A Bibliophile’s Defense of Physical Books | The New Republic

“You scroll and swipe and click your way through your life, scanning screens for information and interruption, screens that force you into a want of rapidity. Why you’d welcome another screen in your life, another enticement to rapidity and diversion, is a question you might ask yourself.”

Source: A Bibliophile’s Defense of Physical Books | The New Republic

Every now and then, I tell myself that I should buy fewer books, and more ebooks. My Kindle currently has about 100 unread books on it, most books that I know I’ll only want to read once. But when there’s a book I want, I first think of buying the physical book, before checking to see if it’s cheap enough in its Kindle version to buy the inferior edition.

2 thoughts on “A Bibliophile’s Defense of Physical Books | The New Republic

  1. Like yours, my Kindle Paperwhite has multiple dozens of unread books on it. Add to that Amazon’s wonderful feature “Send To Kindle”, which in my case offers the option of copying/pasting web articles into rtf files, which in turn can be loaded onto my reading device.

    Among daily emails from reputable sources are opportunities to peruse and purchase discounted ebooks, which I take advantage of on an average 1-2 a month. One very interesting observation of this recent market for the consumption of ebooks is their lack of what I call competitive pricing. Oh sure, they’re usually priced at or a few percentage points below average discounted charges (using Amazon as a main source), but are by no means “cheap” or what I would consider aggressively priced. It doesn’t take a rocket scientist to figure out that even a fair condition title of the same name in physical form may be had for less than $5, shipping included (also from Amazon).

    I must confess however that despite being quadruple the price of their used siblings, nothing comes close to the portability of an ebook, unless it’s one with graphs, maps or illustrations.

  2. Like yours, my Kindle Paperwhite has multiple dozens of unread books on it. Add to that Amazon’s wonderful feature “Send To Kindle”, which in my case offers the option of copying/pasting web articles into rtf files, which in turn can be loaded onto my reading device.

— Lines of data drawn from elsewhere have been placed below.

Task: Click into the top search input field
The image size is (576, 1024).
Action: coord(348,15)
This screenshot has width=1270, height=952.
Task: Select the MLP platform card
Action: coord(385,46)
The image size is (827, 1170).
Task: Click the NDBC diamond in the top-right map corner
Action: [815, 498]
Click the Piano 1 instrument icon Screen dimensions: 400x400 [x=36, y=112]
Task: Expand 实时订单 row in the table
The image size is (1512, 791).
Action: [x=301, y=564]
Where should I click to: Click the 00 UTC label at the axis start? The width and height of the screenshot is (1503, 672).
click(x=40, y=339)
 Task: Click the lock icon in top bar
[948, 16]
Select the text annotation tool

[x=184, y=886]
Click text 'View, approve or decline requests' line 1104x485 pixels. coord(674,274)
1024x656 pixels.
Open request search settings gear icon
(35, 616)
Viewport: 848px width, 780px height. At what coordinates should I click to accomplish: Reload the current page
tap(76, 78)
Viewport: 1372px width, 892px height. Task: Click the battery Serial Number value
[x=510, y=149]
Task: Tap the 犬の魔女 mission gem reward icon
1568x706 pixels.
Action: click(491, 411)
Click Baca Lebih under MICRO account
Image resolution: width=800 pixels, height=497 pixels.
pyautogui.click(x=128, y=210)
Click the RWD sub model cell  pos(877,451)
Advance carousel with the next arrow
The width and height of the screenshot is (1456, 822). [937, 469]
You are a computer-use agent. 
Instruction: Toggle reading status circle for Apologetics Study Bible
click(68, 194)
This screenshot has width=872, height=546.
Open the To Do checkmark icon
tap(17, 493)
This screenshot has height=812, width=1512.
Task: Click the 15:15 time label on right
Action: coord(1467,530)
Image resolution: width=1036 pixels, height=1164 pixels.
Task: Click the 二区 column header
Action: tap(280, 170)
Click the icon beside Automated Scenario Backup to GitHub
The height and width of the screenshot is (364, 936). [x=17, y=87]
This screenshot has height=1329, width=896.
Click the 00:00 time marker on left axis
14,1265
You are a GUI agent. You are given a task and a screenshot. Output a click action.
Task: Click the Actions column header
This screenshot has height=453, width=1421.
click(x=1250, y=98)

    Among daily emails from reputable sources are opportunities to peruse and purchase discounted ebooks, which I take advantage of on an average 1-2 a month. One very interesting observation of this recent market for the consumption of ebooks is their lack of what I call competitive pricing. Oh sure, they’re usually priced at or a few percentage points below average discounted charges (using Amazon as a main source), but are by no means “cheap” or what I would consider aggressively priced. It doesn’t take a rocket scientist to figure out that even a fair condition title of the same name in physical form may be had for less than $5, shipping included (also from Amazon).

    I must confess however that despite being quadruple the price of their used siblings, nothing comes close to the portability of an ebook, unless it’s one with graphs, maps or illustrations.